Grâce à lui vous vivez ; grâces à vous je meurs.

Il est permis aussi de retrancher l’e muet dans encore et dans zéphyre. Ex. :

Encor je le méprise, et le déteste encore.

Alors que, pour lorsque, cependant que pour pendant que commencent à vieillir. Ce serait une faute aujourd’hui de dire, comme au commencement du xviie  siècle, avecque pour avec, pour déjà, sais-je pas pour ne sais-je pas, dedans pour dans, dessus pour sur. Mais on peut employer de qui pour dont, de pour, avec, au pour dans le. Ex. :

Rome entière noyée au sang de ses enfants.

104. Qu’est-ce que l’inversion ?

L’inversion ou transposition consiste à ne pas exprimer les mots dans l’ordre direct ou grammatical. L’inversion est une des beautés de la poésie ; elle fournit un moyen puissant de varier les tours et de donner à la période plus de rapidité, de force, d’harmonie, et se prête mieux à la nécessité du nombre, de la rime et de la mesure. Mais, pour produire ces effets, elle doit être douce, suivant l’expression de Fénelon, naturelle et harmonieuse. C’est l’oreille et l’usage qu’il faut consulter pour l’emploi de cette licence. Voici quelques inversions qui se font remarquer par le naturel, l’élégance ou l’harmonie :

Malherbe d’un héros peut chanter les exploits.
Jamais de la nature il ne faut s’écarter.
Oui, je viens dans son temple adorer l’Éternel.

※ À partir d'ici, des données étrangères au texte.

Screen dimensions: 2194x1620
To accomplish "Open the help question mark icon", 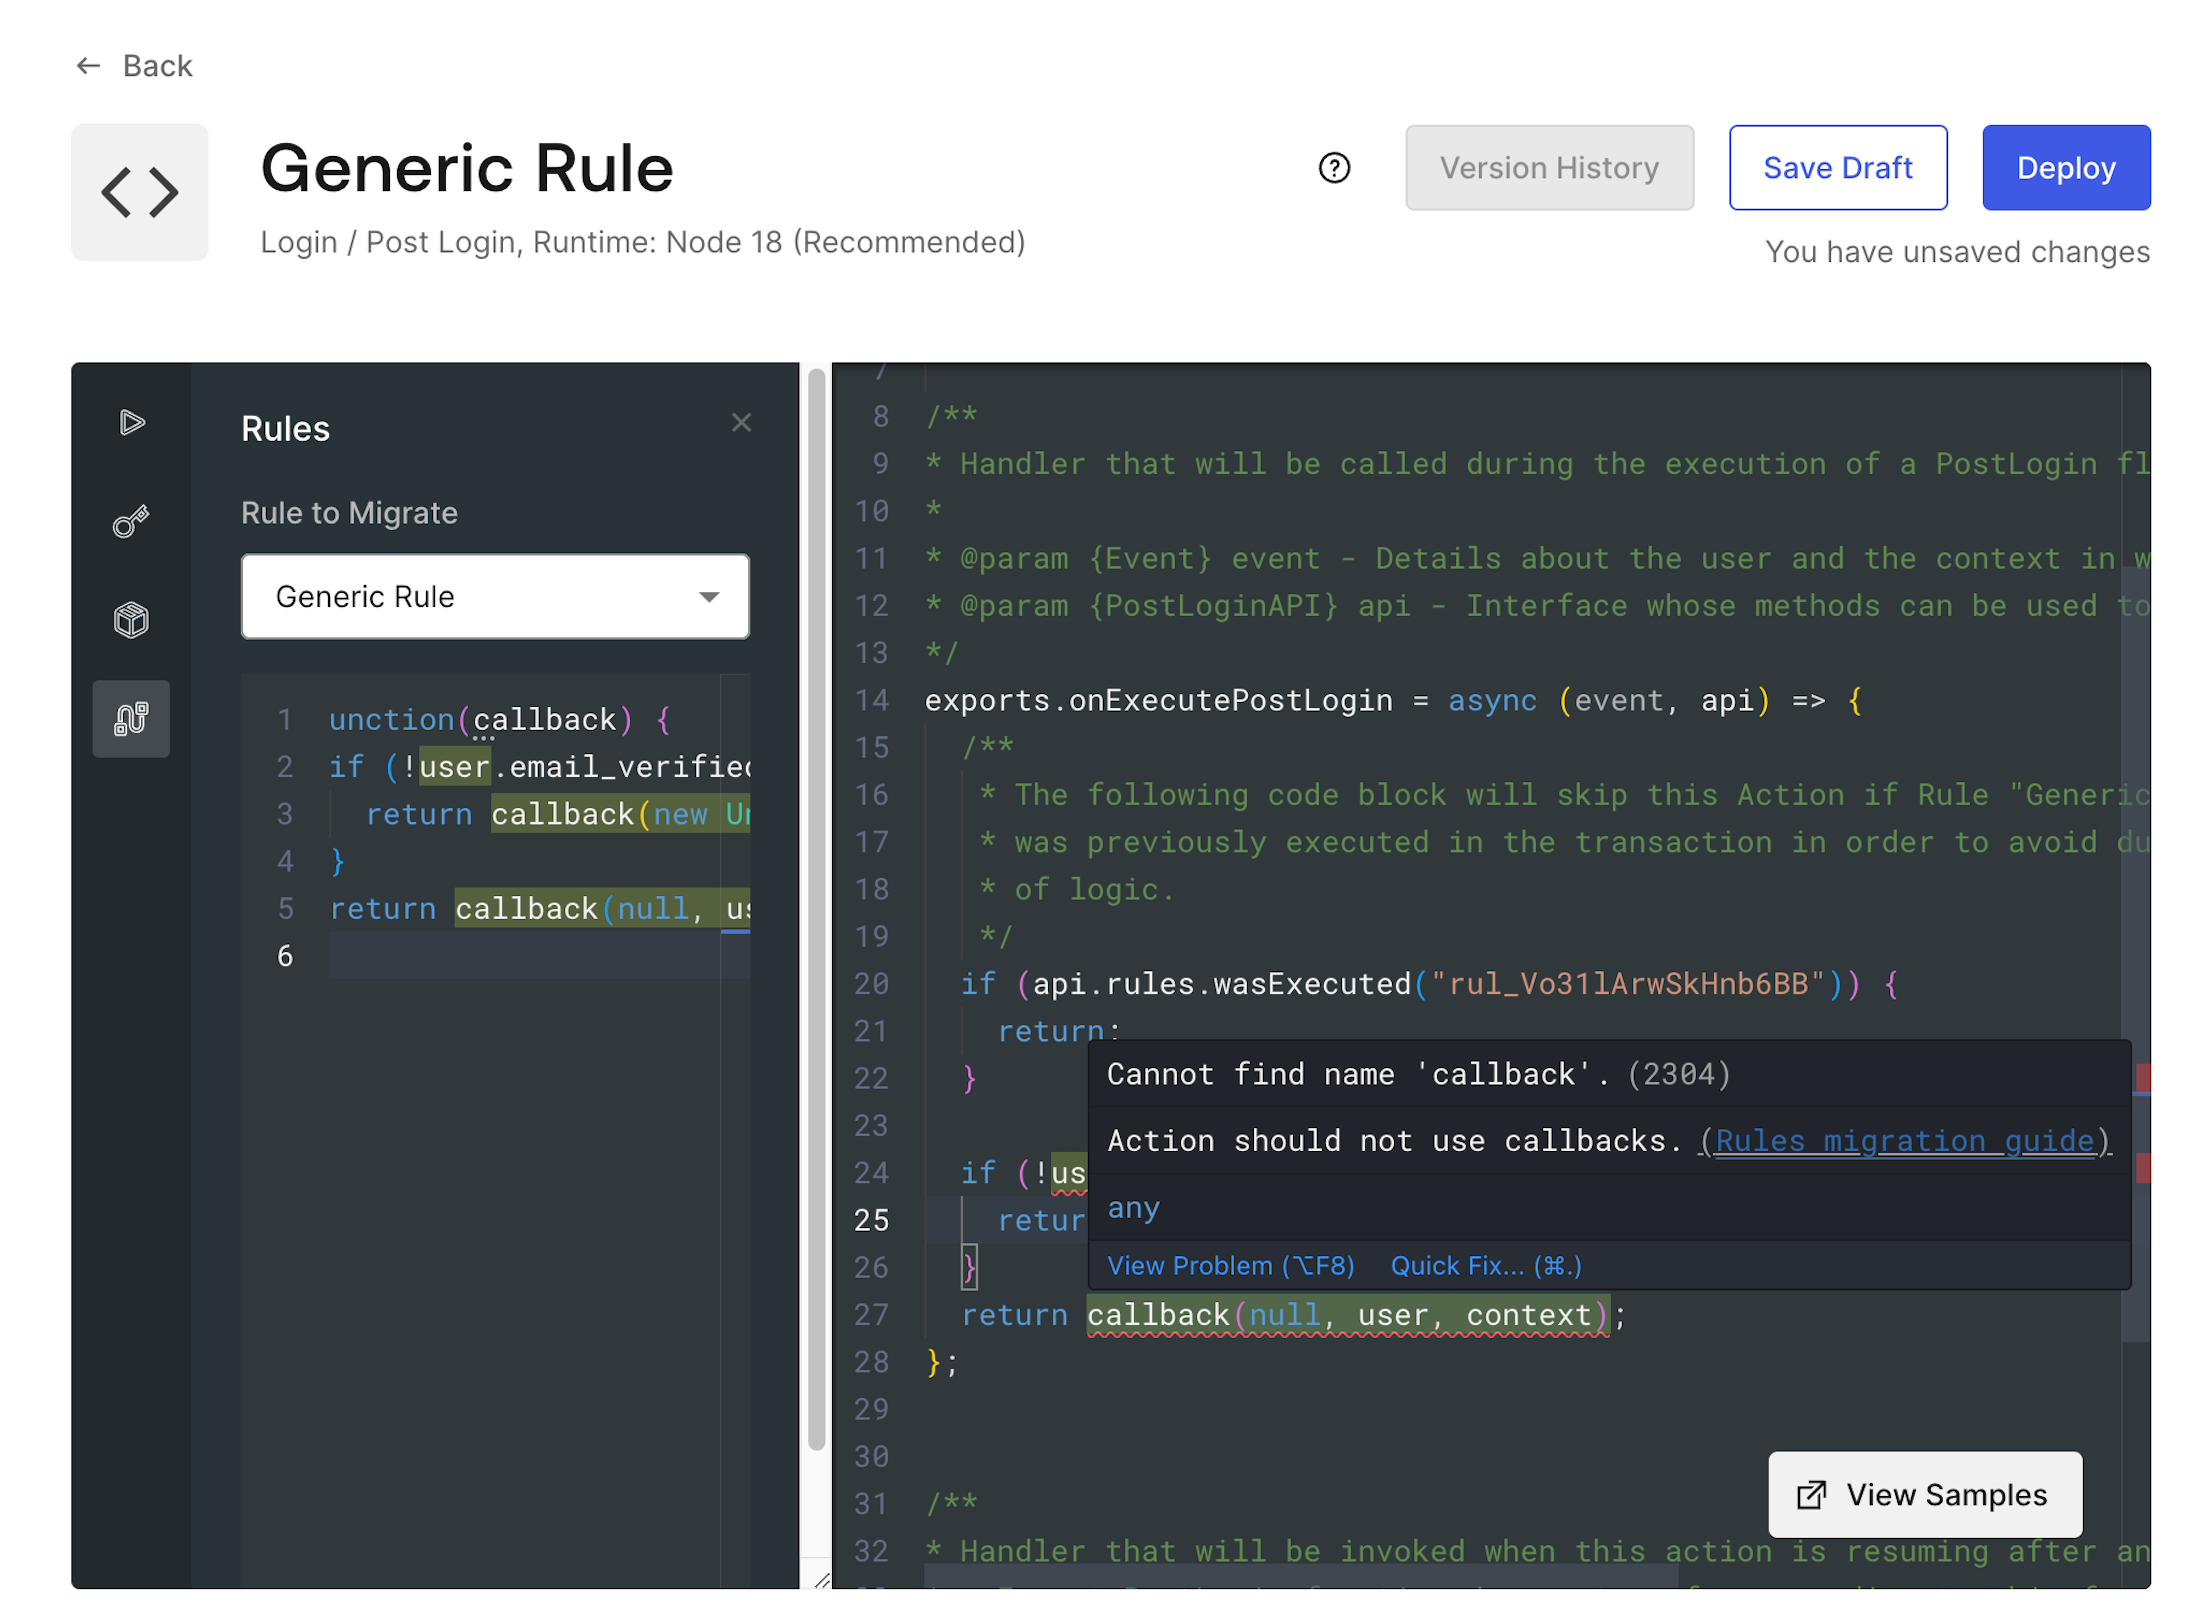I will click(1333, 168).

105. Dans quel cas l’inversion devient-elle vicieuse ?

L’inversion est vicieuse lorsqu’elle est trop dure et trop ouvertement contraire à l’usage ainsi qu’aux lois de la grammaire et de l’harmonie. C’est ainsi qu’il faut éviter celles qui rendent le sens amphibologique, comme les suivantes :

Quoi ! voit-on, revêtu de l’étole sacrée
Le prêtre de l’autel s’arrêter à l’entrée ?
La vertu d’un cœur noble est la marque certaine.

Sont également proscrites les inversions qui sont évidemment forcées :

Si de cette maison approcher on vous voit…
Il faut sans différer ses ennemis combattre.

Et celles qui présentent le rapprochement de deux substantifs :

Après avoir vaincu de Ferdinand l’armée…
Écoutons du rossignol le chant.

Enfin, il faut éviter de séparer la préposition de l’infinitif qui lui sert de complément :

Mais j’aurais peur de ta mère offenser,

et avoir soin de placer de suite deux compléments précédés l’un et l’antre d’une préposition. Il ne faut donc pas dire :

Je n’ai pu de mon fils consentir à la mort.

Nous ne croyons pouvoir mieux terminer ce qui concerne les licences qu’en citant ces deux vers :

D’une licence heureuse usez avec prudence,
Mais n’oubliez jamais que c’est une licence.